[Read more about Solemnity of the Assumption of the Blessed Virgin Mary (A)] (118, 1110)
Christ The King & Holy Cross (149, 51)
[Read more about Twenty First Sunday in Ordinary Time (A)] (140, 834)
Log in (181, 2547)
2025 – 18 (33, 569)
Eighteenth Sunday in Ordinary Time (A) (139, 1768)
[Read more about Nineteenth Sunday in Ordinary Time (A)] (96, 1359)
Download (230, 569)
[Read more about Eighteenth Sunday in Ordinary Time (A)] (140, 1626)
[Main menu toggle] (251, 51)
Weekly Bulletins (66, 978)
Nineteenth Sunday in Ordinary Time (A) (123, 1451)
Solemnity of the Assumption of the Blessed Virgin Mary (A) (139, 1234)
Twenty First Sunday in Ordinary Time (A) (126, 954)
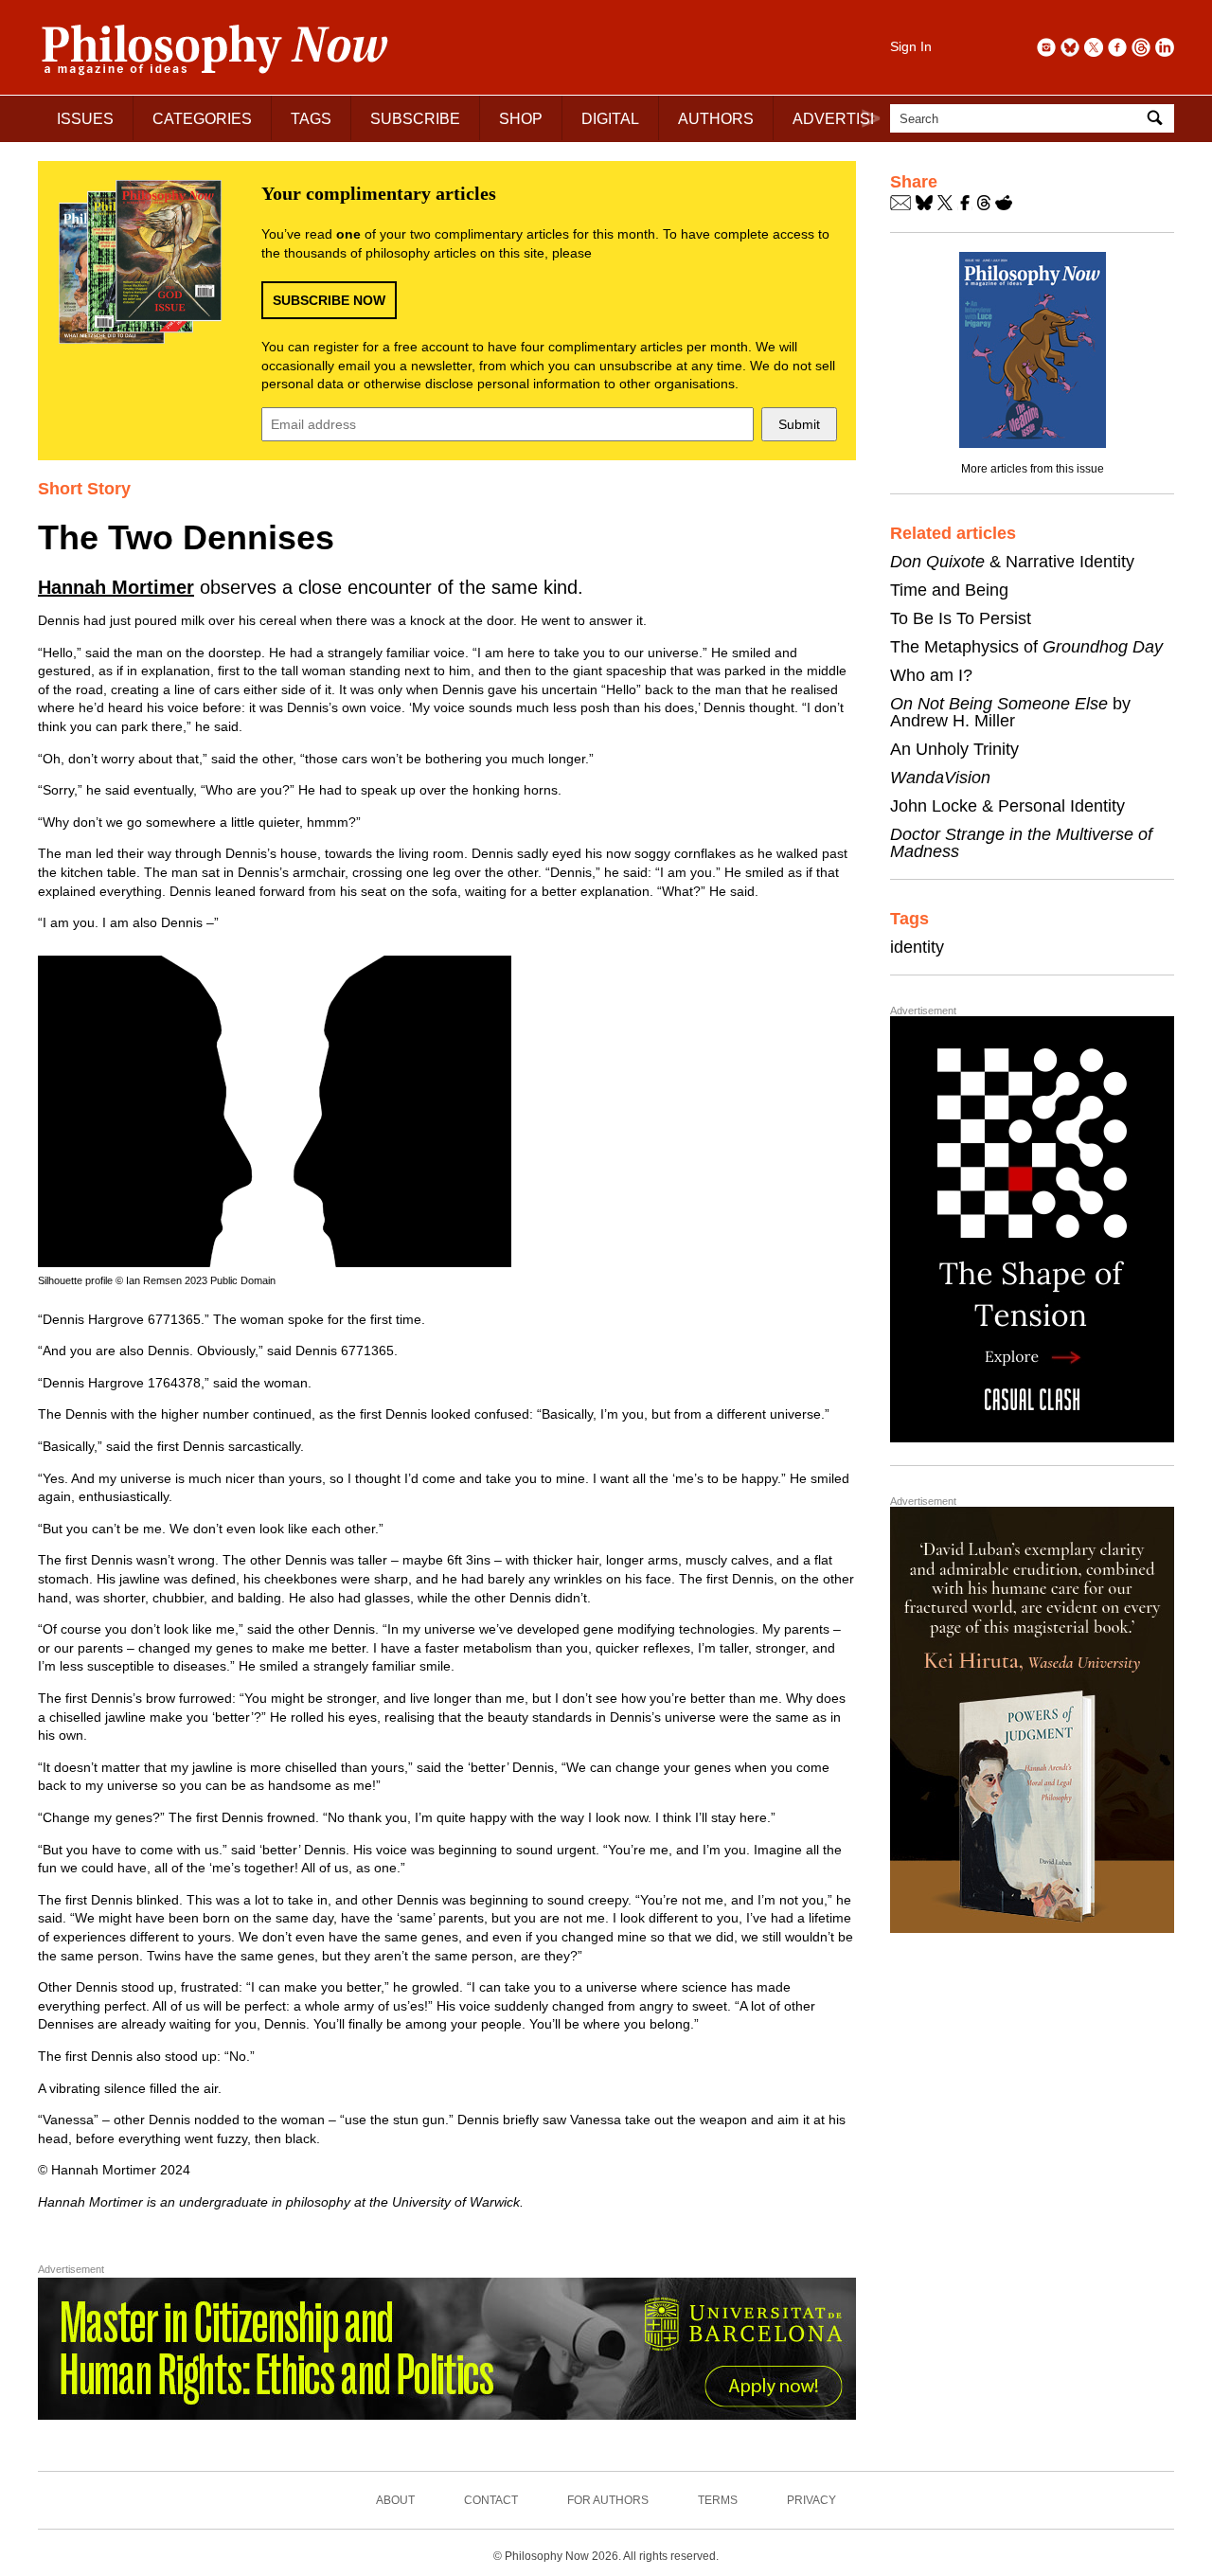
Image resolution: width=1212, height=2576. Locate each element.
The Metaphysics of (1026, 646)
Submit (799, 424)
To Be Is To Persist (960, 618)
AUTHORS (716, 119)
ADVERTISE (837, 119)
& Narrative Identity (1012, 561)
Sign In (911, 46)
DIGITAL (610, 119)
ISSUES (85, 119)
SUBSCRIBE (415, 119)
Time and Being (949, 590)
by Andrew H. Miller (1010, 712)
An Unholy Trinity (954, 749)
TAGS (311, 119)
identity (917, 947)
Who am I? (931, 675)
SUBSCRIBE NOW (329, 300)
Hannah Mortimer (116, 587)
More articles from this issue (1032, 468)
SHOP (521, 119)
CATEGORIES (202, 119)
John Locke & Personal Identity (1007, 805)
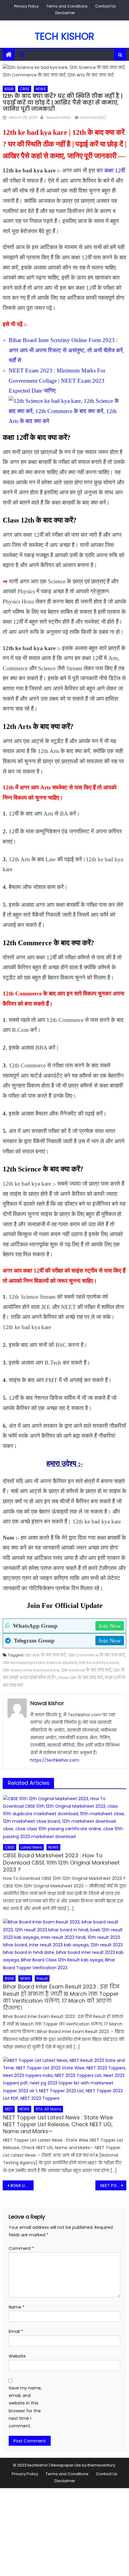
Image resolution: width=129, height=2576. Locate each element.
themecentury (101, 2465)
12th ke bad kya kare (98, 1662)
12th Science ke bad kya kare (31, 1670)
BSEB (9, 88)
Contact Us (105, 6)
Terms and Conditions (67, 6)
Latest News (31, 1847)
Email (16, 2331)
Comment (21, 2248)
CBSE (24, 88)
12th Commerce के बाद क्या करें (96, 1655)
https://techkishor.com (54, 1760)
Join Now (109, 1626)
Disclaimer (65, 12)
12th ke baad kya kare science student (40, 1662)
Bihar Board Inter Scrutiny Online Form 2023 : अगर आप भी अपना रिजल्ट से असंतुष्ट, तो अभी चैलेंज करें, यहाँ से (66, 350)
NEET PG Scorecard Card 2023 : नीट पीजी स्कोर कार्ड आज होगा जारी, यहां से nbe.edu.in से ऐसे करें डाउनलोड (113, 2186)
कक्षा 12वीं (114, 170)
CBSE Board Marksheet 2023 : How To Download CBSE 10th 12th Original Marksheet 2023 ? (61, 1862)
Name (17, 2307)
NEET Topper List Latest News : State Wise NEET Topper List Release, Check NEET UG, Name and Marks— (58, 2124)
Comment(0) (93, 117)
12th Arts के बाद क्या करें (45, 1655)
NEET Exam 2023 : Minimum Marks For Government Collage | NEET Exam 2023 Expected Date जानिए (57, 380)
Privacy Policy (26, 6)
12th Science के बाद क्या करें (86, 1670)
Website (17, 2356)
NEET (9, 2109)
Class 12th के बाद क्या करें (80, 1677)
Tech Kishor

----

The lines to return are those in the material above that hold "Ordinary".

TASK RESPONSE:
[Read more about Twenty First Sunday in Ordinary Time (A)] (140, 834)
Eighteenth Sunday in Ordinary Time (A) (139, 1768)
[Read more about Nineteenth Sunday in Ordinary Time (A)] (96, 1359)
[Read more about Eighteenth Sunday in Ordinary Time (A)] (140, 1626)
Nineteenth Sunday in Ordinary Time (A) (123, 1451)
Twenty First Sunday in Ordinary Time (A) (126, 954)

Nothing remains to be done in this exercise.